Eliminate asks a valuable question of the iPhone gaming audience: if a game is given out for free, will people pay money to play more of it? The business model is similar to other free-to-play, pay-to-improve MMOs where you can play as much as you like for free, but can always pay a small sum to get little advantages like experience points, better gear, or other in-game advantages. Eliminate applies this to a first-person shooter, where you're given a set amount of play time per day, and can pay to gain extra play sessions beyond that daily allotment. You can have unlimited practice time against AI-controlled bots, but only by playing against live human opponents over the net can you gain credits that can be used to buy new weapons, armor, and other buffs.
The problem with this experiment is that it has to be attached to a game that one might want to play. Eliminate has real gameplay and presentation flaws that keep me from wanting to stay with it for more than a few minutes, let alone over multiple daily sessions. The textures are cold and flat, character models are lifeless robots, and the arenas are claustrophobic. The bland narrative of employees in a weapons testing facility builds no connection via a storyline. In all, the game design aims for a Quake 3 benchmark and still falls below that. The virtual thumbstick controls feel mushy and slow, and while auto-firing when a valid target is in the crosshairs helps, it doesn't turn the game around.

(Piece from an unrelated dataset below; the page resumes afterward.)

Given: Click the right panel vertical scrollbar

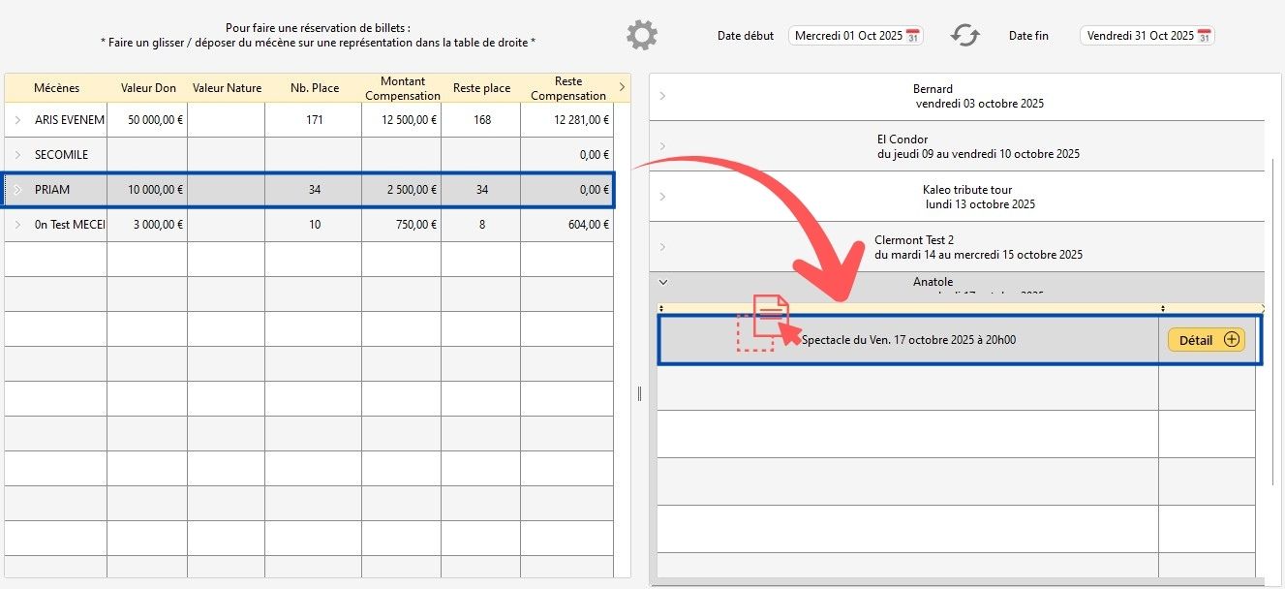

All of this is especially disappointing given ngmoco's pedigree. I'm proud to have played many of their games, and it's sad to see a publisher known for smart innovation shove out something like this. If the company wanted to see what could be come of a microtransaction-based mobile game, it should have been something that takes advantage of the iPhone's unique capabilities. I really don't know who Eliminate is meant to serve: it's controls are overcomplicated for the casual gamer, it lacks the features and precision that would attract someone likes to commit to a strong FPS, and there's no sense of coolness in the presentation. If anything can be learned from this experiment, it's that publishers, even ngmoco, really can't rely on old game mechanics that aren't suited to the iPhone platform.